First baseman Justin Morneau doesn’t believe he will be dealt before Wednesday’s deadline for trades without waivers, but he is still unsettled about his future with the Twins.
Scouts from several teams attended some or all of the Twins’ series against Seattle last weekend, including Baltimore and Pittsburgh, two teams looking for offense. Morneau was only 3-for-18 in the four-game series, but he hit a home run and doubled on Saturday.
Between shoulder shrugs and facial expressions Sunday, he repeated how he wants to remain with the club and help it emerge from its losing ways in recent seasons. He also realizes he might be viewed by the club as a way to improve in the near future — as part of the right trade.
“It’s a position I’m not familiar with and it is not the way I envisioned it going this year,” Morneau said. “There’s nothing I can do about it. I’ll be surprised if I get traded, I’ll say that.
“It’s out of my control. So I just have to go out there and play. I haven’t exactly put myself in a very good position. July hasn’t been a very good month but that’s how a season goes. I don’t know, it’s a frustrating situation.”
He could rest easy Monday, a scheduled off day. All was quiet on the trade front with the Twins, although General Manager Terry Ryan was in his office working the phones. Morneau might remain with the Twins on Tuesday, too. The Twins and Major League Baseball are set to unveil the logo for the 2014 All-Star Game to be played at Target Field. The league has requested Morneau, Joe Mauer and Glen Perkins be on hand for the event.
Anything can change with one phone call, however.
Morneau is making $14 million in the final year of a six-year, $80 million deal. He is owed roughly $4.6 million the rest of the season, which could scare off teams such as Baltimore that aren’t interested in adding much salary. But, in order to get a better player in return, all indications are that the club is willing to pay part of the remaining salary.
Ryan was asked on Monday if he has ever done that before.
“I may have to go back in the ’90s when we were strapped to some extent, payroll-wise,” Ryan said. “Each situation would be separate. Sometimes you do that, sometimes you don’t need to do that.”
Baltimore needs a designated hitter and has spoken to the Twins about Morneau. The Orioles have been using 26-year-old rookie Henry Urrutia there and their .630 on base-plus-slugging percentage is next to last in the league. Although Morneau is batting only .264 with eight homers and 53 RBI, he would be viewed as an experienced hitter who could get hot for two months and is a good clubhouse presence.
The Pirates have been getting by with former Twin Garrett Jones and Gaby Sanchez at first base. Jones could move to the outfield if Pittsburgh landed Morneau — the position the Twins moved Jones to because of Morneau.
The Indians, Yankees, Rockies and Rangers are teams in the bottom third of the league in first base production that could be interested in Morneau.
Morneau isn’t the only Twins player attracting interest from clubs before the deadline.

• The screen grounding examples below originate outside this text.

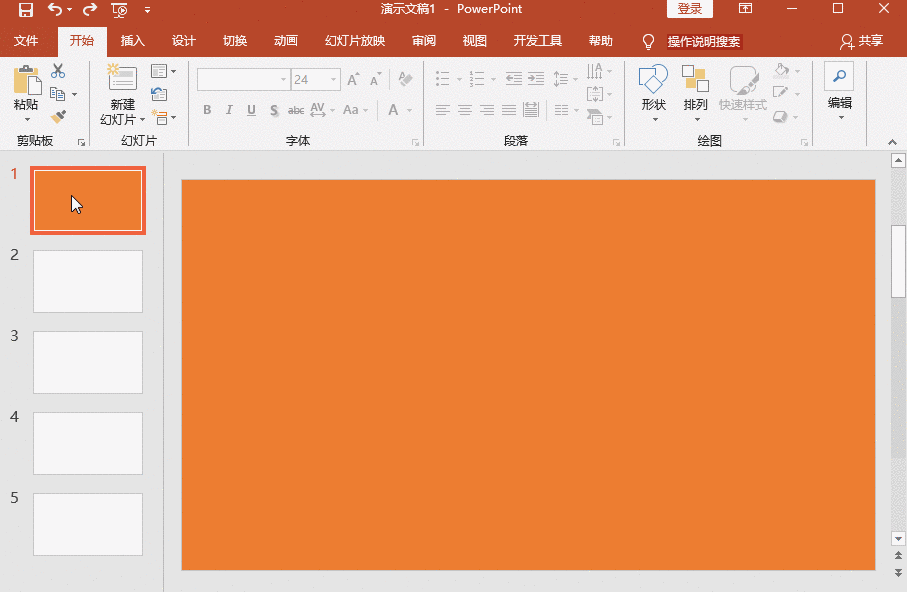Click the 登录 sign-in button

point(689,9)
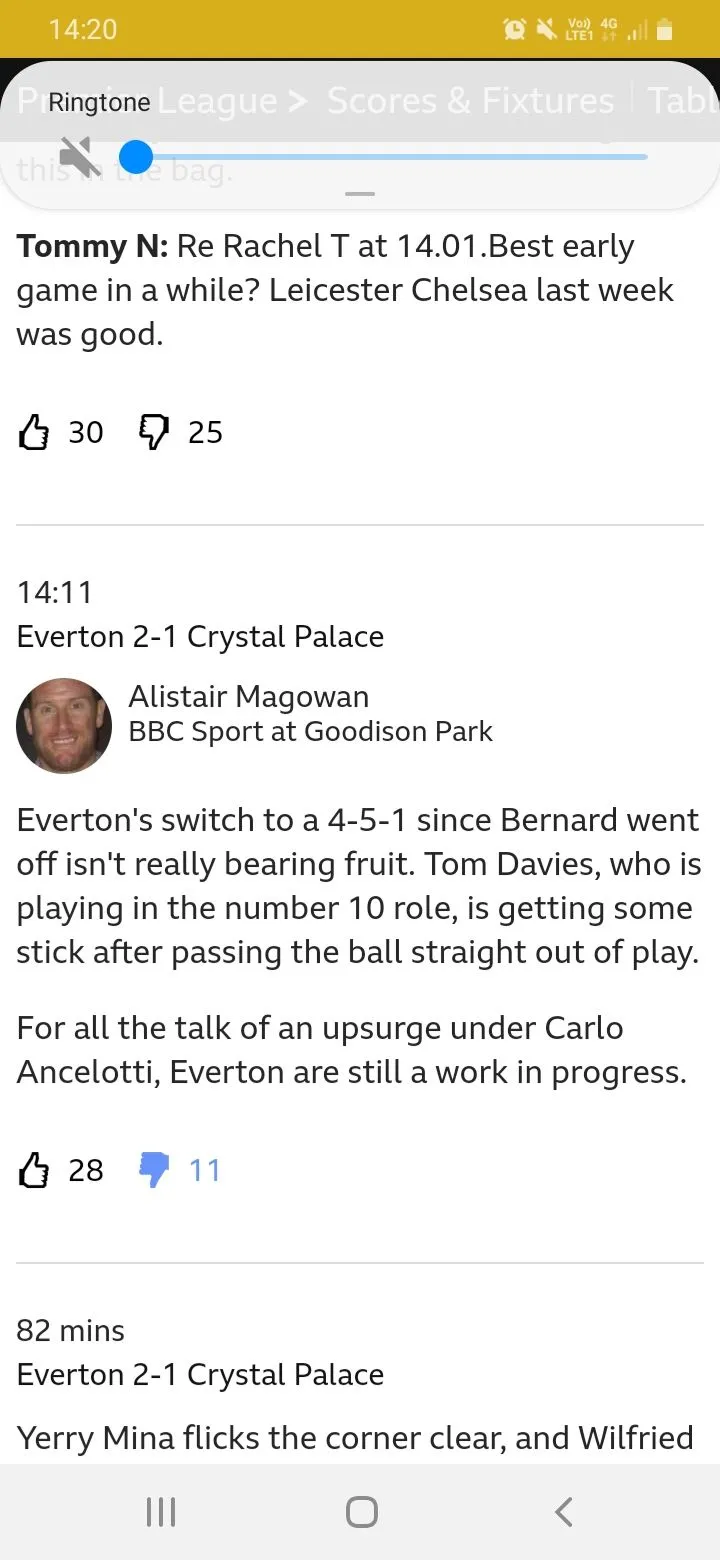720x1560 pixels.
Task: Open the Scores & Fixtures tab
Action: pyautogui.click(x=470, y=101)
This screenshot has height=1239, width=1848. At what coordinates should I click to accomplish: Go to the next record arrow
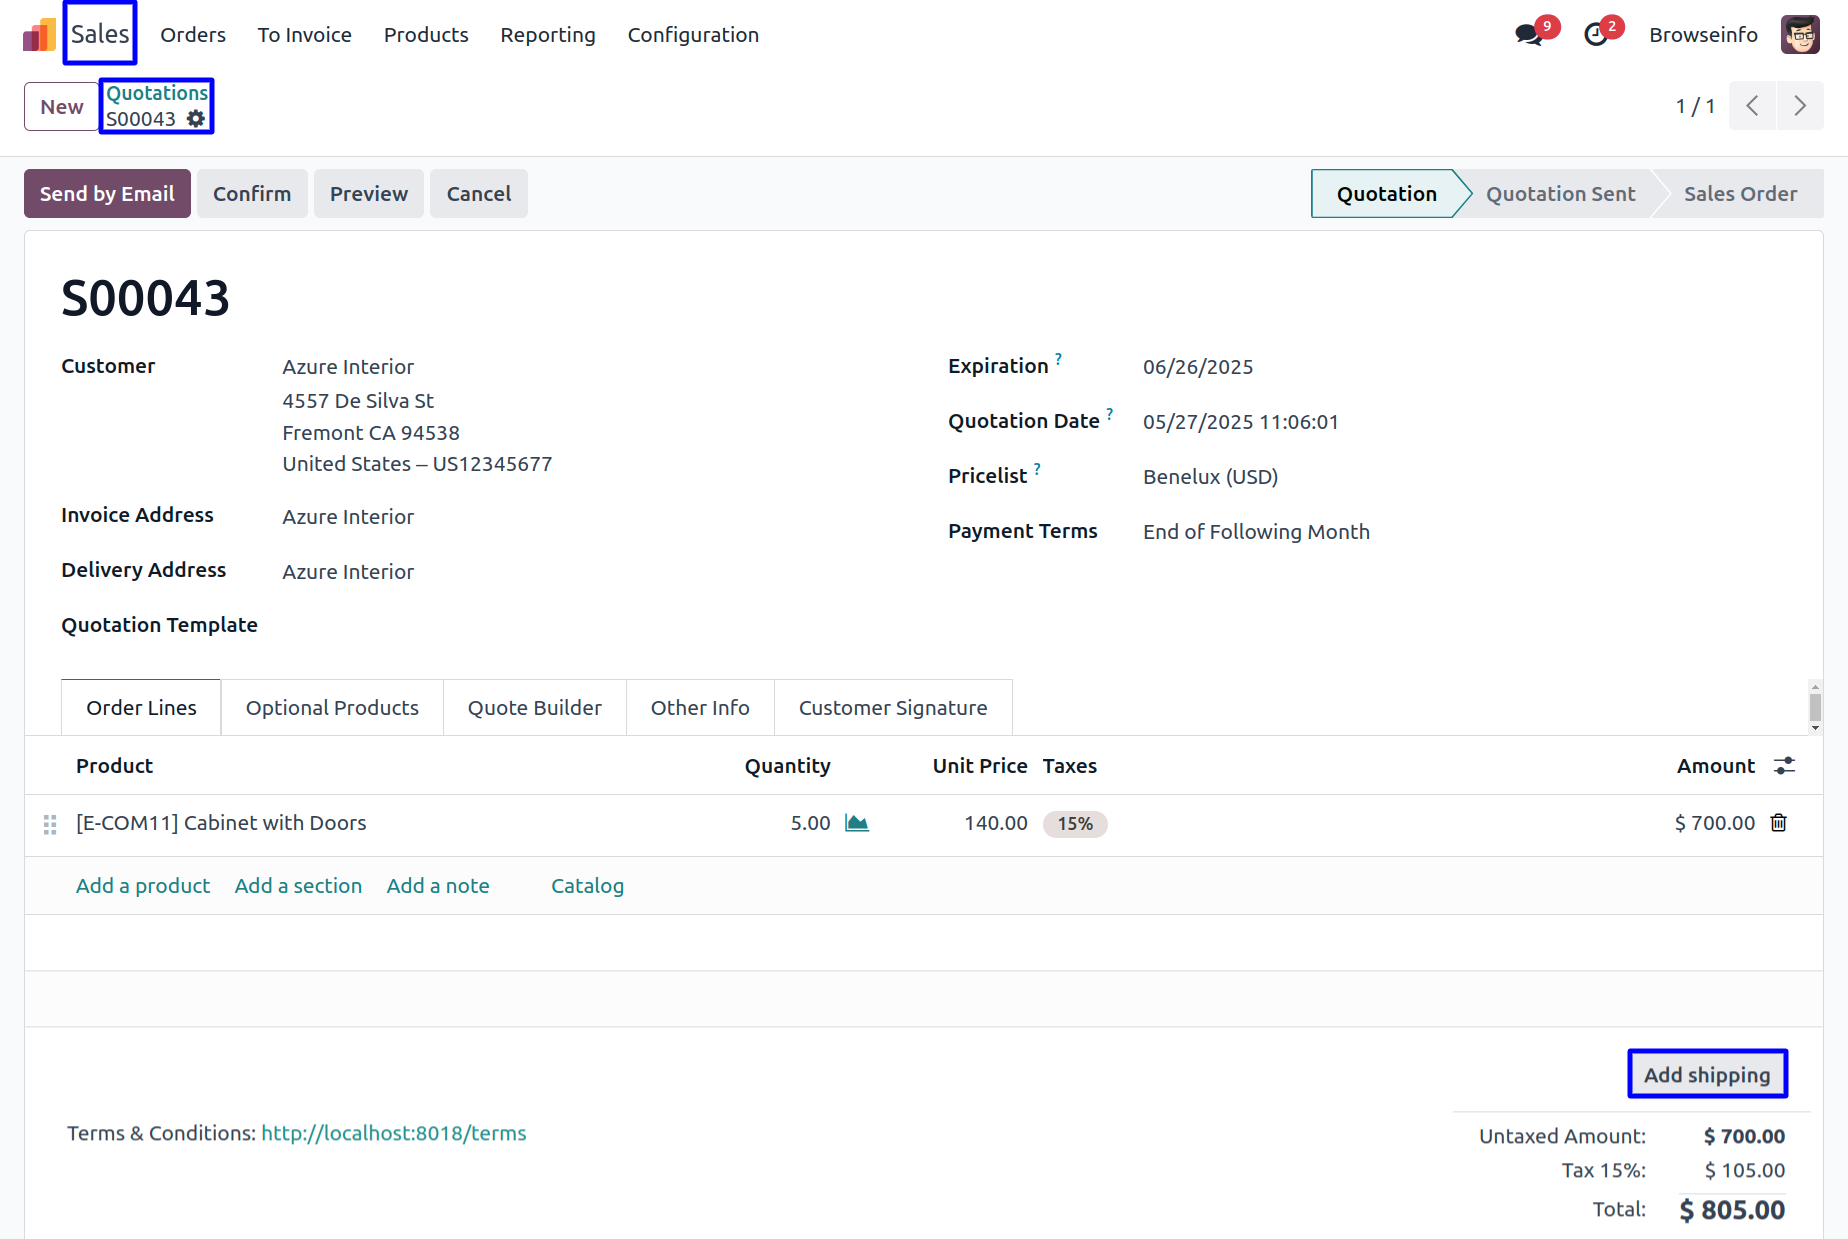click(x=1800, y=106)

Relievers Brian Duensing and Jared Burton have been asked about. The Red Sox, Braves and Orioles, in particular, have been looking for lefthanded relief help, although the Braves traded for Scott Downs from the Angels on Monday.
Ryan Doumit could attract some interest from clubs because he is a switch-hitting catcher/outfielder with occasional power. If a contender is desperate for a back-end starter, Kevin Correia or Mike Pelfrey could attract teams. Pelfrey in particular has gradually improved in recent outings.
Ryan was asked Monday if he is pushing hard to make a deal.
“Pushing to make a deal?” Ryan said. “Or doing something over the course of the next [day] that makes sense? That would be the more accurate description, if it makes sense.”
Morneau, potentially, would be the biggest chip Ryan could use this week. He has been a four-time All-Star, the 2006 AL MVP and a team leader while with the Twins, and hasn’t been a problem since his early years — before he realized how good a player he could be.
He has reached out to them twice during the season about a contract extension, but was turned down both times. If he’s dealt, he could return next season as a free agent. He’s not ready to consider that scenario yet.
The Twins need to get better, and he knows he might be dealt to achieve that.
“I had always hoped that I would be a Twin for my whole career, but I would say that’s not guaranteed now,” Morneau said. “I would still like that to be the case, but you never know.
I don’t know … I think we have done as much as we can from our side and from our point of view of trying to get something done. If they don’t see a fit any more and the team is going to be better going forward, that is why they get paid to make those decisions.”